Esses são alguns, ainda poucos, motivos que fizeram o Independente ser rebaixado, novamente, pois no ano passado já havia caído da A2 para a A3. De um time próximo da elite, em 2015, restou só lamentações. Agora, a promessa de um trabalho mais sério para reerguer o clube.

Ainda não se sabe os rumos da Arte da Bola (empresa que comanda o futebol profissional do Independente), mas, pelas palavras de Anivaldo dos Anjos à Tribuna de Limeira (matéria nesta página), o desenlace está muito próximo. Resta saber quem perde mais.

Nesse aspecto, de uma possível ruptura, há a multa, estipulada no valor de R$ 600 mil. Pelo andar da carruagem, nenhum dos lados estaria disposto a bancar tal quantia, principalmente, em tempos bicudos.

Lamenta-se o rebaixamento, mas agora de nada adiantará tentar achar culpados. Todos, sem exceção, são responsáveis por mais essa queda que mancha a história do clube.

Houve, de nossa parte, muitas críticas à maneira de como o futebol profissional do clube foi dilapidado durante a competição. A empresa, também responsável, se omitiu e manteve um treinador inexperiente e que não soube conduzir o elenco (apesar de a maioria dos jogadores ter sido indicada pelo treinador atual).

Mesmo quando a “vaca caminhava para o brejo”, não houve nenhuma contestação da parte da diretoria e do Conselho Deliberativo. E, do lado da torcida, quase nenhuma voz se levantou contra o péssimo trabalho da comissão técnica. Deu no que deu.

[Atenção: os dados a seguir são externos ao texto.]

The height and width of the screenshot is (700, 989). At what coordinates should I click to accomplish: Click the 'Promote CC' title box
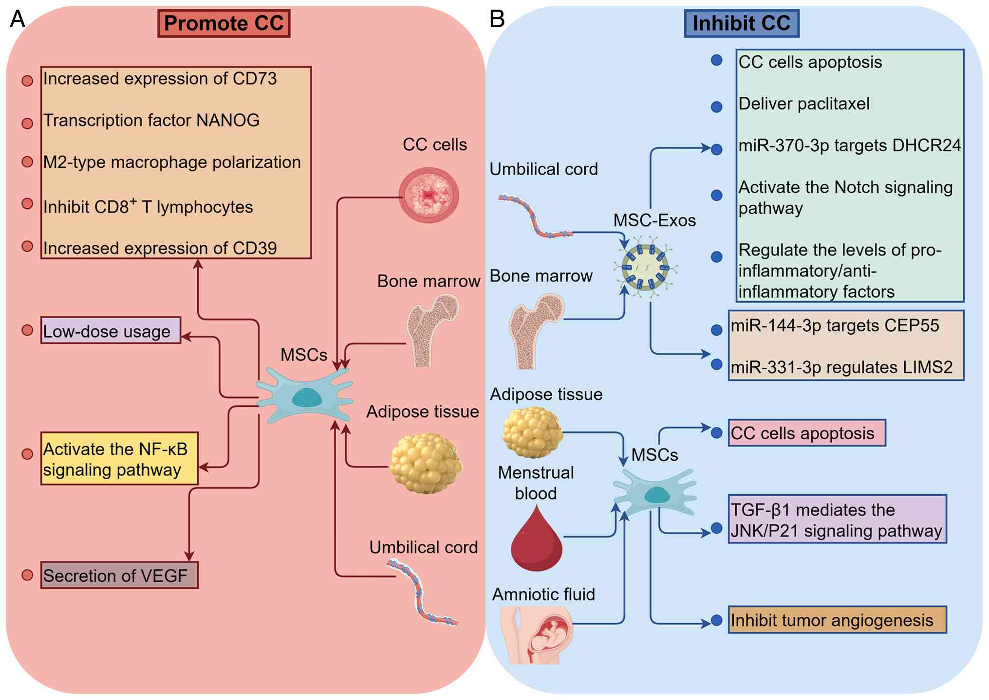coord(224,23)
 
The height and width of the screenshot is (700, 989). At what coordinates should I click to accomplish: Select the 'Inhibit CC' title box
coord(741,23)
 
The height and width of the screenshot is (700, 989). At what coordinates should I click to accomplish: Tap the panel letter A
coord(18,19)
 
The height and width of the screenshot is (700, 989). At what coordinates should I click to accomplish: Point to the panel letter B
coord(497,19)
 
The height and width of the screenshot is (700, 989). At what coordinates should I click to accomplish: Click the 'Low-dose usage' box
coord(111,331)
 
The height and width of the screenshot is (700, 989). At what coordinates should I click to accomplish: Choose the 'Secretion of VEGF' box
coord(119,575)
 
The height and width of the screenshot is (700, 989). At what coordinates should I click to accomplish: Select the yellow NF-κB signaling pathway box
coord(119,459)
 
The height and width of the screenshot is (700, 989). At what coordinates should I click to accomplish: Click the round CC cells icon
coord(429,195)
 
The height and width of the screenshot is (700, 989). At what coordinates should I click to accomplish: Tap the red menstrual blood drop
coord(536,540)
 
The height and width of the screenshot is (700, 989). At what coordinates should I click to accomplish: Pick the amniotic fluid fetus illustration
coord(538,635)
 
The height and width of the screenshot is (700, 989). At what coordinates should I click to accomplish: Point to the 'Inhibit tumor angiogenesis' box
coord(837,620)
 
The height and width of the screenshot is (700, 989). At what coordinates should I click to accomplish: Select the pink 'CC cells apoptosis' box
coord(806,433)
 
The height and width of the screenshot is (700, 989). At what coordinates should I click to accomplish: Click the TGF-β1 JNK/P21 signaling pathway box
coord(837,520)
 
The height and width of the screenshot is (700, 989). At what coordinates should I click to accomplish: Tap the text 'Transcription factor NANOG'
coord(151,121)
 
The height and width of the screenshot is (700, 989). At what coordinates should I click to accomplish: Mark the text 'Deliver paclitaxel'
coord(804,104)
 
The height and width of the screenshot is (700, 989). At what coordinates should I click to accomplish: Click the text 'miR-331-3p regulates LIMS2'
coord(841,367)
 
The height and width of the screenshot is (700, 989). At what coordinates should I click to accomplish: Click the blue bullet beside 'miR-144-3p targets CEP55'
coord(716,330)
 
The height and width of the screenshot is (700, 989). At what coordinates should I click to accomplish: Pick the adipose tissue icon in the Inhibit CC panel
coord(532,432)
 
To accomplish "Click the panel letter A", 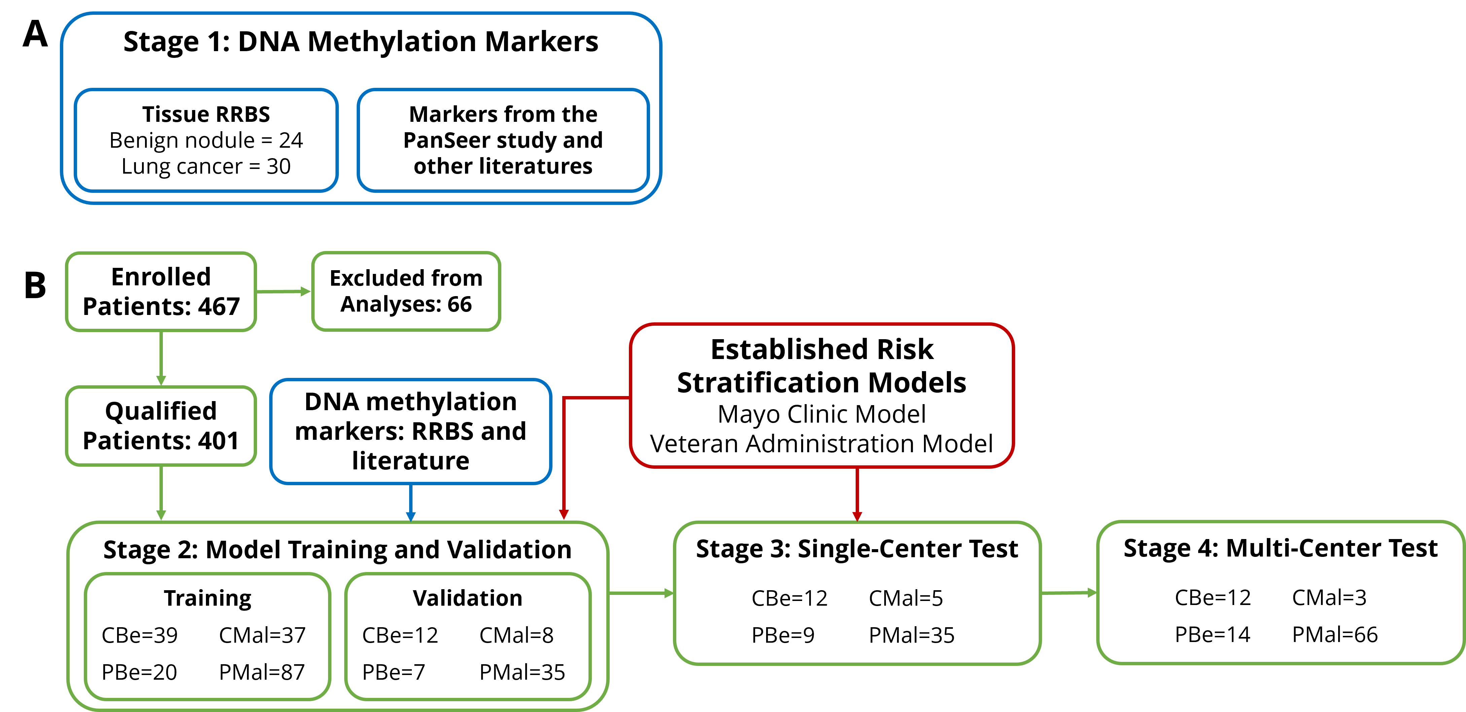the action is coord(35,34).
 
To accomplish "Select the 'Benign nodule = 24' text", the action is coord(206,140).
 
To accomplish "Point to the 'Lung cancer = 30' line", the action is coord(206,166).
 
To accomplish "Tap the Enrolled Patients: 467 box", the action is coord(161,291).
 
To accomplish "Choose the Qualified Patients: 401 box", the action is coord(161,426).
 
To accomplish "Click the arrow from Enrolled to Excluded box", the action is coord(283,291).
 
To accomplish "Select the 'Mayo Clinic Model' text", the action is coord(822,414).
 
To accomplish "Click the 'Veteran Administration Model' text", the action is coord(822,443).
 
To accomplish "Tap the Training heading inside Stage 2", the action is coord(208,598).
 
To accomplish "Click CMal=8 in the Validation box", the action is coord(516,635).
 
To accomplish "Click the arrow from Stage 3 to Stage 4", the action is coord(1069,593).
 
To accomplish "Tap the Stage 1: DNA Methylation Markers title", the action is coord(361,41).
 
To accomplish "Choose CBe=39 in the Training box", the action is coord(139,635).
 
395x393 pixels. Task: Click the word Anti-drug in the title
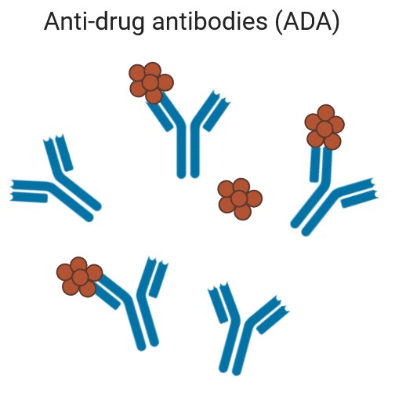tap(94, 22)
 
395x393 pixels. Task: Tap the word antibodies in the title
tap(210, 21)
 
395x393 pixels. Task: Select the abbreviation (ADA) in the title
tap(307, 22)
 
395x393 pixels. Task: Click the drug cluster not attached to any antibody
tap(240, 199)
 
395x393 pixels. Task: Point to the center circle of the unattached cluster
tap(239, 198)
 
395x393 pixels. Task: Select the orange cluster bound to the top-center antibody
tap(151, 83)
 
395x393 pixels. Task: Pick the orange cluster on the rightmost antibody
tap(324, 127)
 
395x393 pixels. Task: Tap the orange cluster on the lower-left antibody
tap(79, 277)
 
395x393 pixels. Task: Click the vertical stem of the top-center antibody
tap(188, 151)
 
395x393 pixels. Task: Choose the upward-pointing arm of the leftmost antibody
tap(58, 155)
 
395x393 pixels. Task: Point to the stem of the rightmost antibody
tap(312, 209)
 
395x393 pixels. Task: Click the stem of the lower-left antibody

A Inter está classificada para os playoffs, com campanha bastante regular, apesar de alguns tropeços, normais, dentro de casa.  A diretoria já se movimentou e trouxe dois novos jogadores para reforçar o elenco. Agora, o treinador João Vallim terá pela frente mais dois jogos, para observar o elenco para a parte final do campeonato.

Mesmo satisfeita com a equipe, a diretoria leonina anda aborrecida com a torcida, que ainda não deu resposta financeira adequada aos investimentos feitos pelo clube. Para a fase de mata-mata, será preciso que o Limeirão receba, ao menos, 5 mil torcedores.

Não tem fim a violência nos estádios. Muitos torcedores já se afastaram, com medo das brigas e, agora, o crescimento de vândalos aumenta cada vez mais. As cenas na Arena Corinthians, quarta-feira, 5, foram lamentáveis. A PM agiu corretamente.

Todas as categorias do esporte amador de Limeira (e do país) estão temendo a falta de investimentos, com o tal Marco Regulatório. No futebol amador, a prefeitura conseguiu o que queria. Quero ver o momento em que os clubes começarem a desembolsar dinheiro para pagamentos de taxas e mais taxas. Haverá chiadeira. E das grossas.

E as demais modalidades? Falam tanto em economia, mas para supérfluos sobra.

Tudo como dantes no quartel de Abrantes. E, esperem só um pouco mais e verão como irão piorar as coisas. Em todos os sentidos.